Integrated deep learning-driven multi-stage steam forecasting and scheduling optimization for converter energy systems
摘要
Converter steam is a valuable secondary energy in steelmaking, and improving its recovery and utilization is essential for reducing energy cost. However, converter steam data are inherently time-segmented: before steelmaking starts, only limited planning information is available, while during production, high-frequency process signals drive rapid steam fluctuations. Existing studies mainly rely on single-stage time series forecasting, and rarely combine planning forecasts with sequential production forecasts to support steam scheduling. To address this gap, this study proposes an integrated two-stage, multi-time-scale forecasting framework for converter steam. First, the planning-to-production nature of converter steam generation is explicitly formulated, and a time-segmented forecasting workflow is established to link long-horizon planning prediction with short-horizon rolling prediction. Then, in the planning stage (approximately 2 hours ahead), a hyperparameter-optimized SVM model (IBKA-SVM) is employed to generate interval steam output forecasts, providing a reliable baseline for upper-level scheduling tasks such as steam network target setting and buffer allocation.
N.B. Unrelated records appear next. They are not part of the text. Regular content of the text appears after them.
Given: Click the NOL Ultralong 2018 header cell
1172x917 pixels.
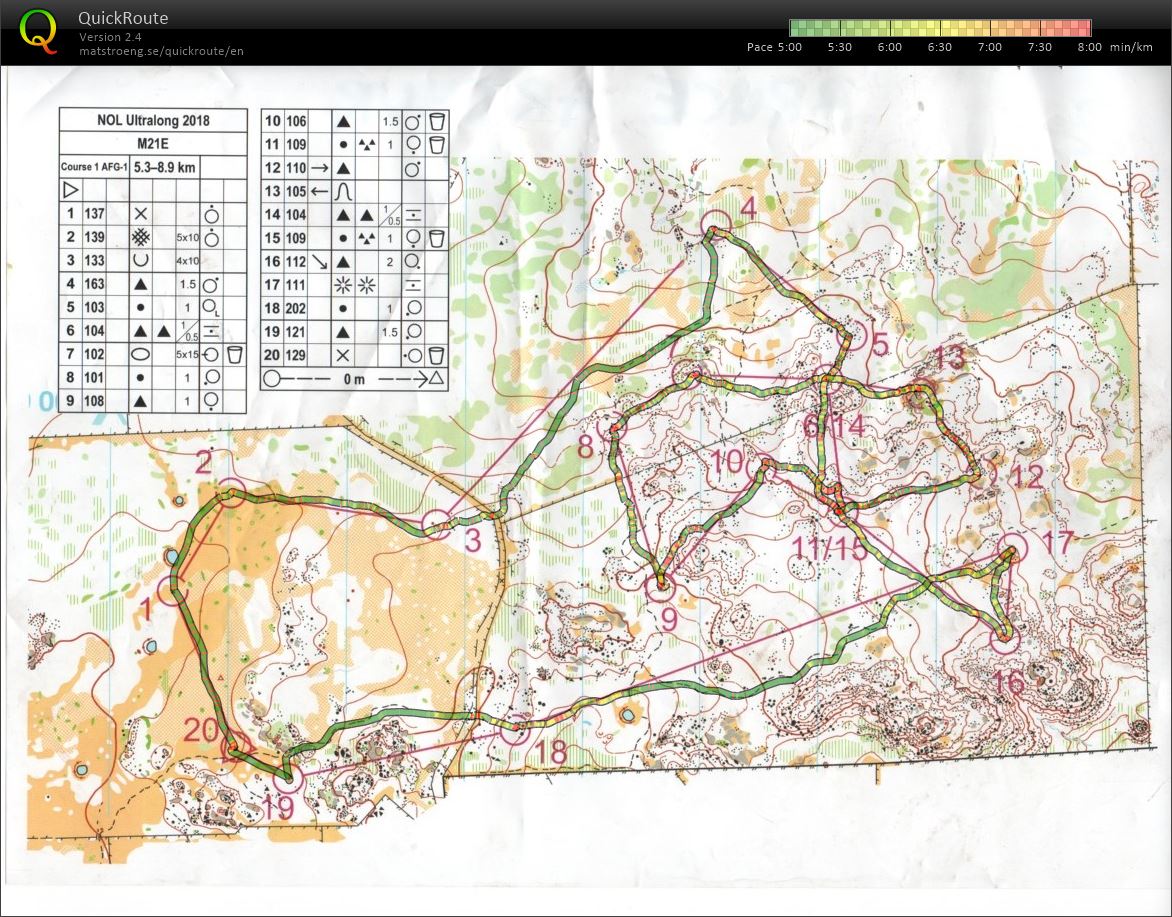Looking at the screenshot, I should click(152, 121).
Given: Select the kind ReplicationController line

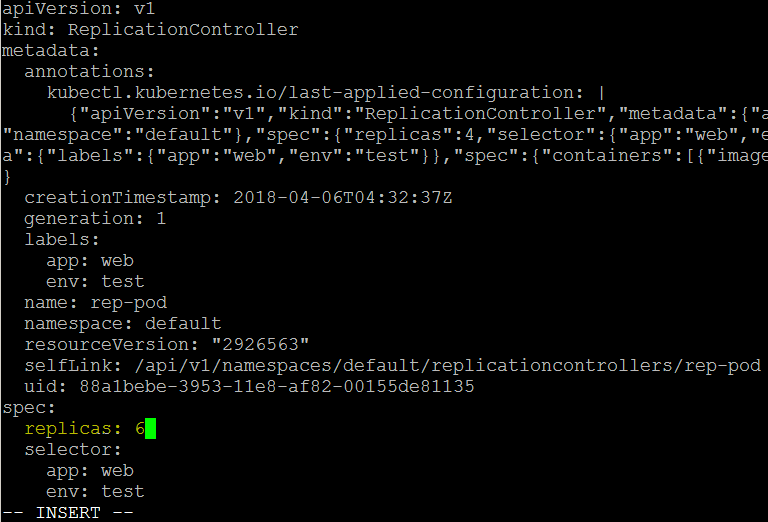Looking at the screenshot, I should pyautogui.click(x=150, y=30).
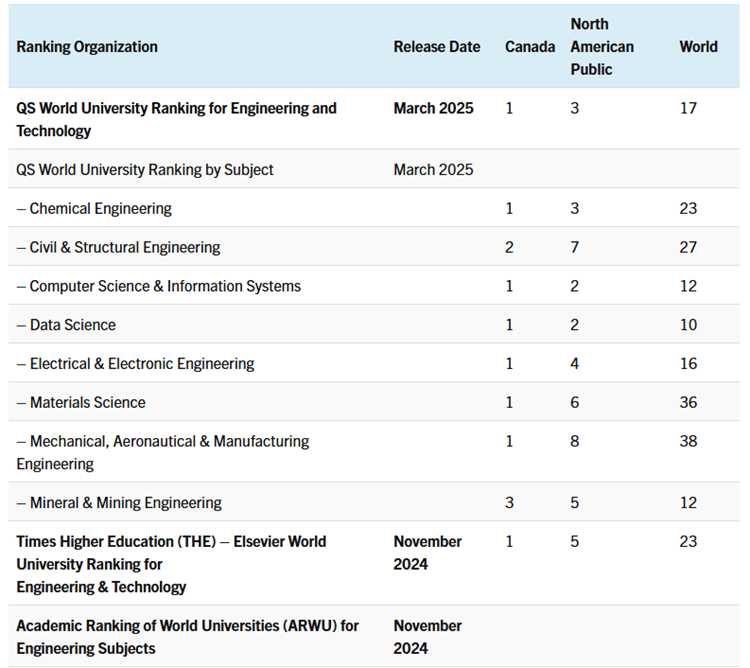
Task: Select the QS World University Ranking by Subject text
Action: pyautogui.click(x=144, y=170)
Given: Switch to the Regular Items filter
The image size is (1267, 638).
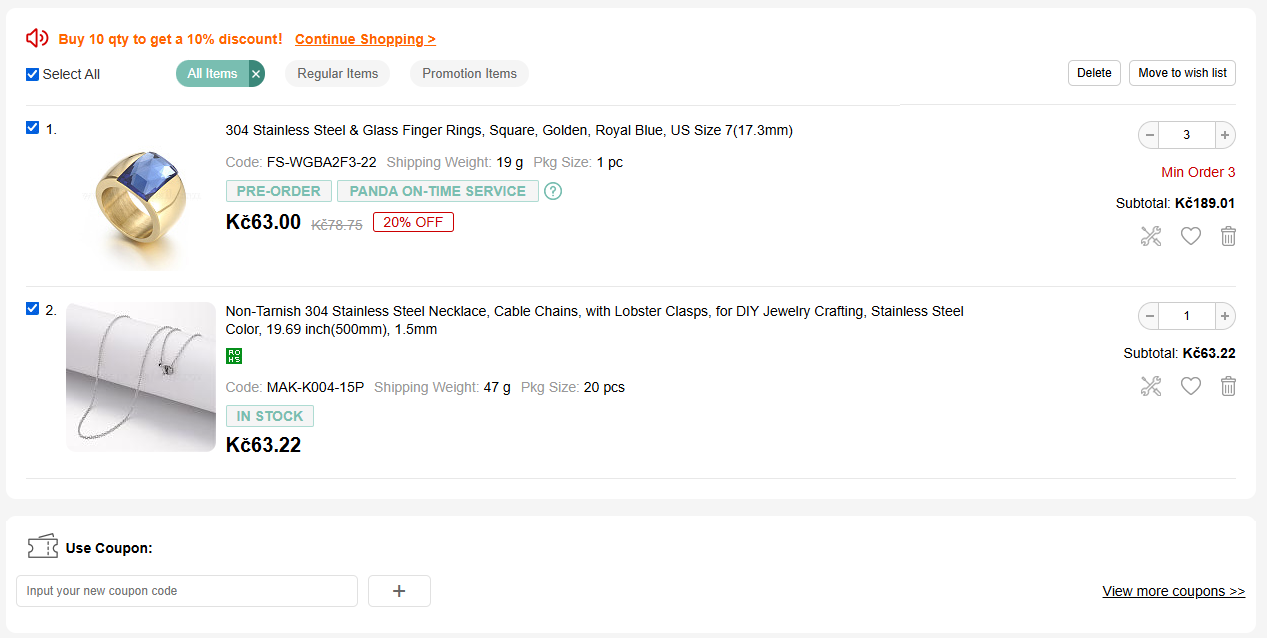Looking at the screenshot, I should [x=337, y=74].
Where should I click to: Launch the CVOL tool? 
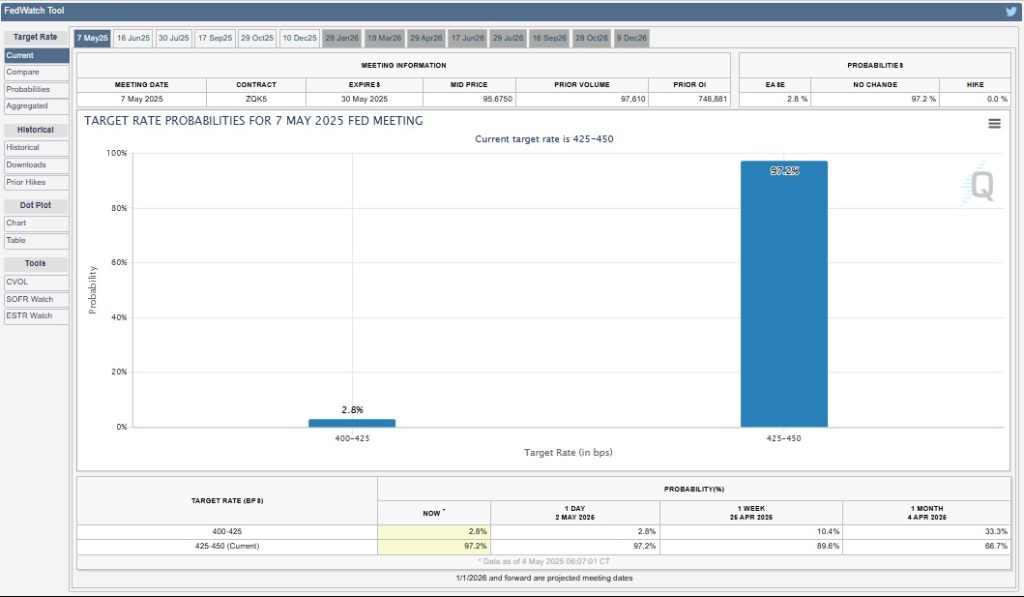pos(36,282)
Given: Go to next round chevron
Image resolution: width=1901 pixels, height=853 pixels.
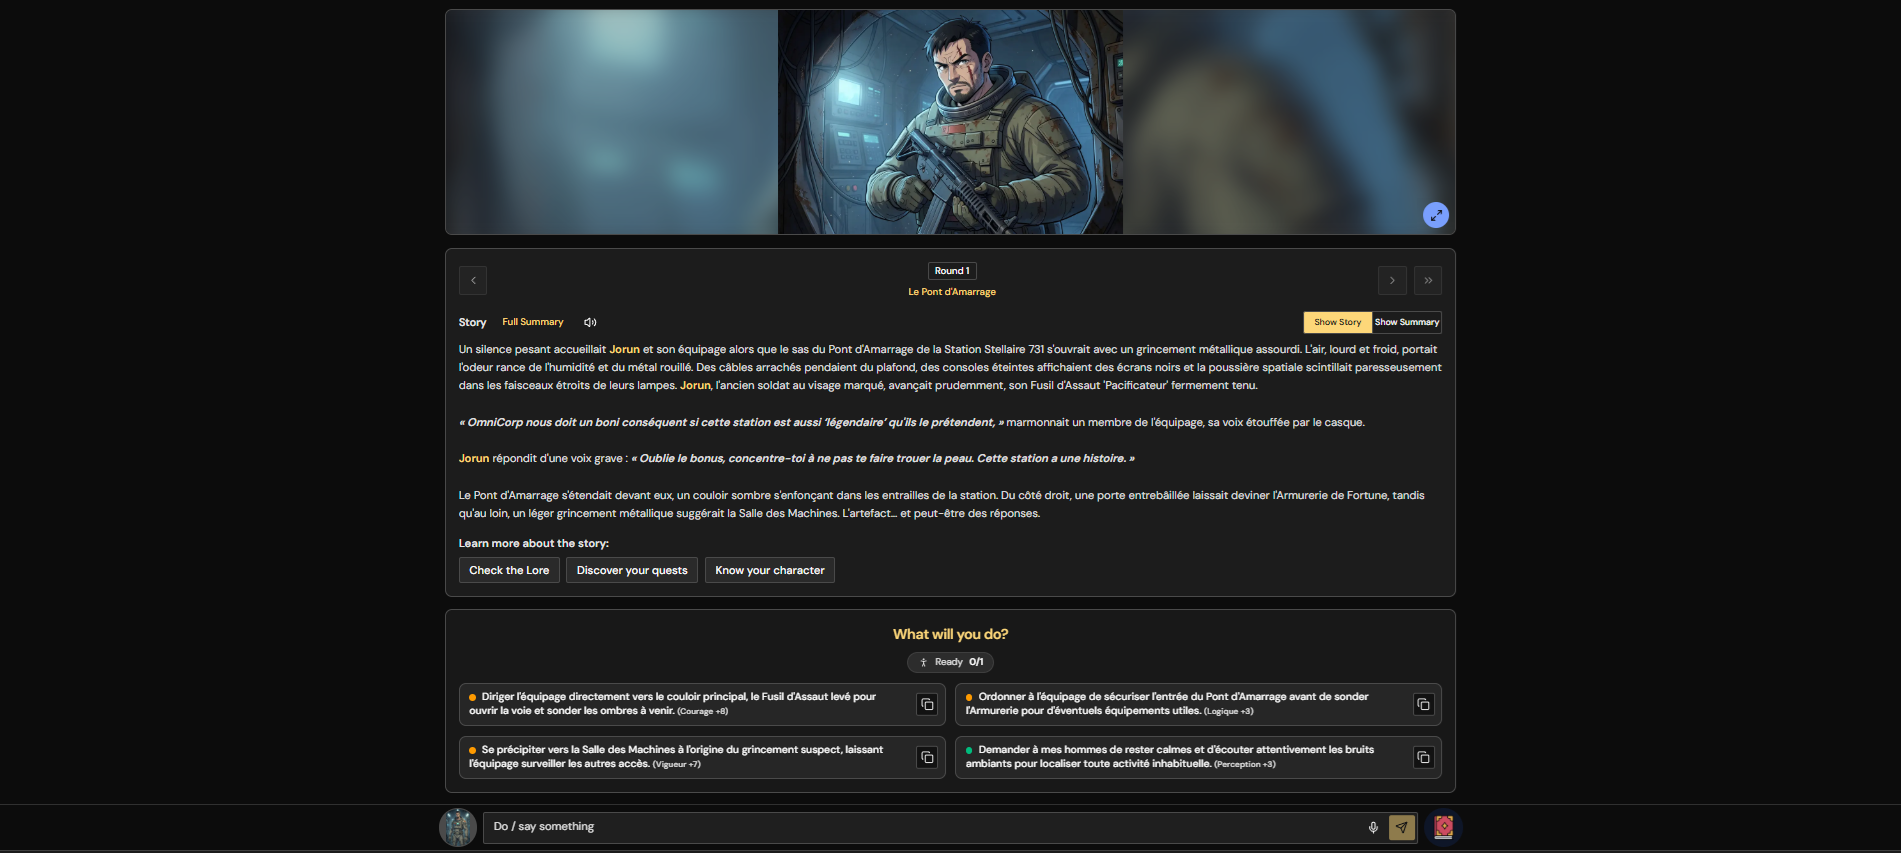Looking at the screenshot, I should (x=1392, y=280).
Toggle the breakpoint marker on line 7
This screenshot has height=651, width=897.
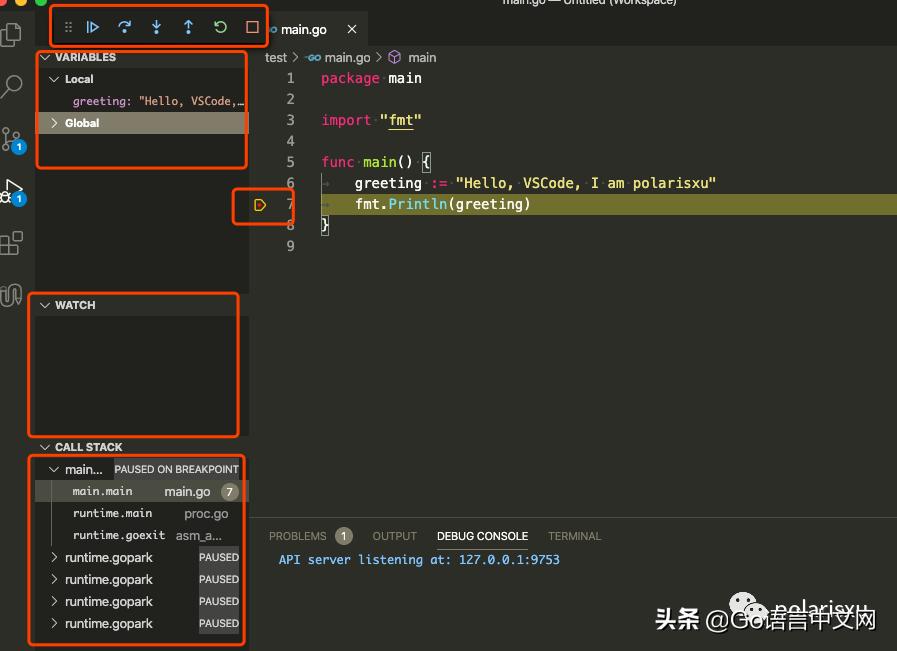click(x=260, y=205)
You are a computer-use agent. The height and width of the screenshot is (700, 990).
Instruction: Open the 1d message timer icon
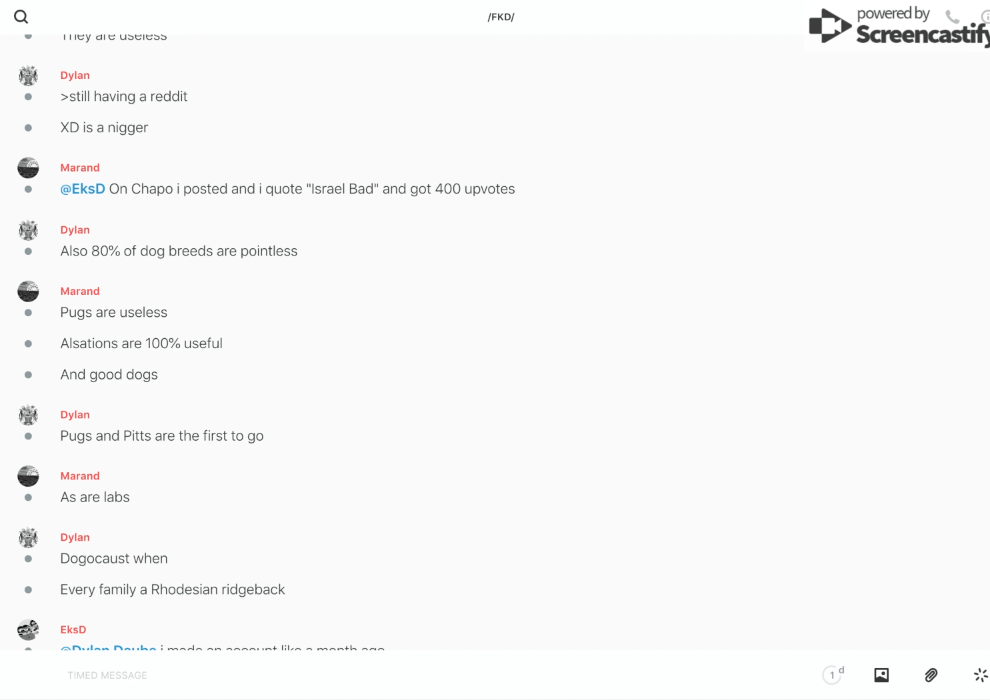click(x=833, y=675)

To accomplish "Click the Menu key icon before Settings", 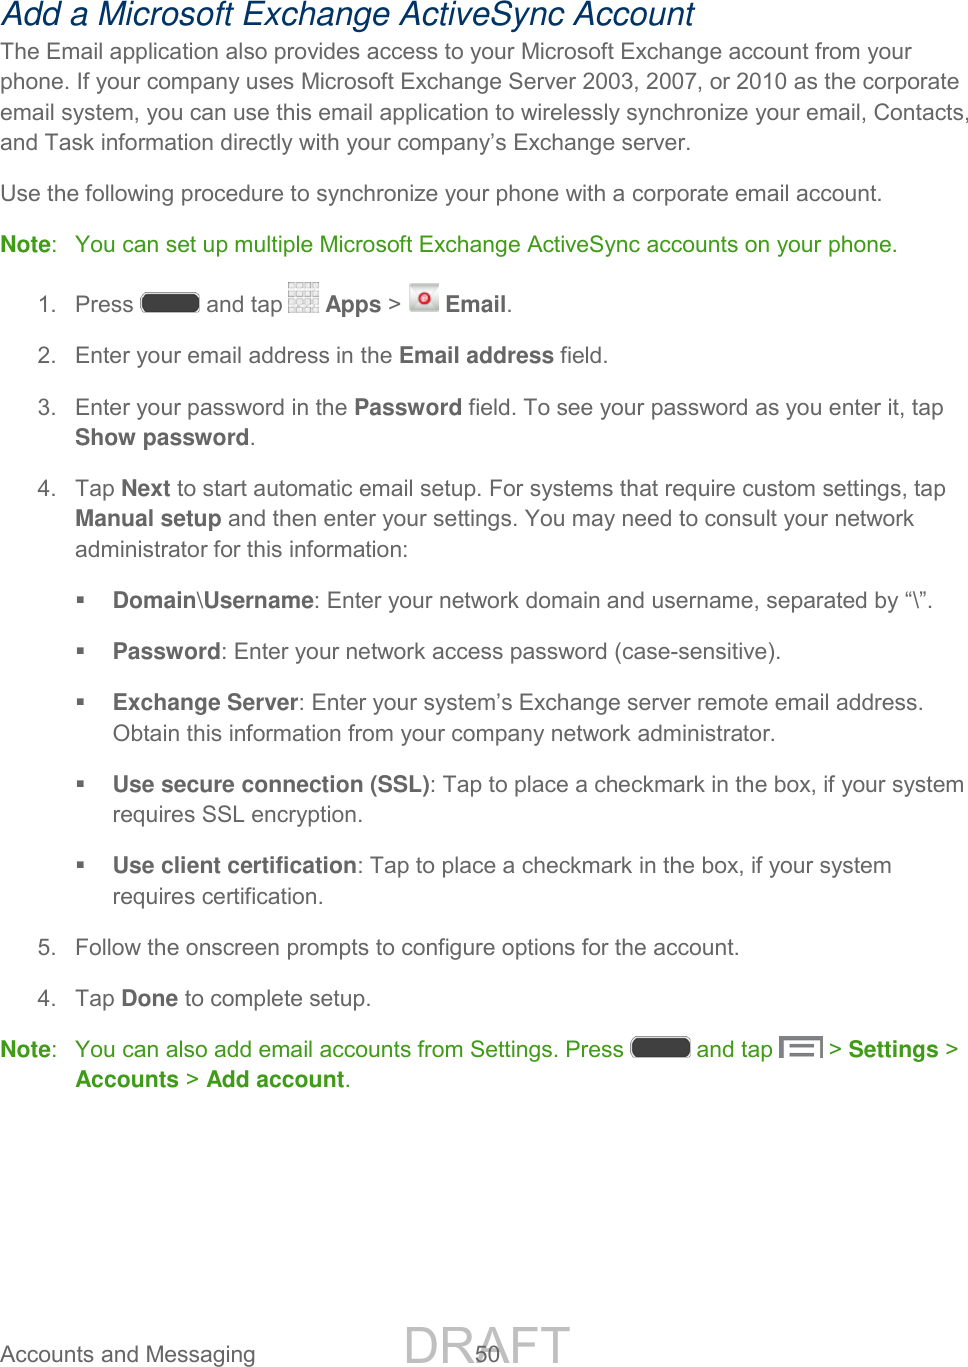I will click(x=800, y=1047).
Finally, in the production stage, a DSC-Transformer model performs fine-grained rolling steam-flow prediction based on time-series production data, and its outputs are used to dynamically update and correct the planning-stage baseline for operational control. Experiments on industrial converter data demonstrate that the proposed models achieve strong predictive performance (IBKA-SVM: 92.3%, DSC-Transformer: 98.7%) and consistently outperform conventional baselines. The proposed framework provides practical, multi-time-scale predictive support for converter steam scheduling and energy-efficient operation.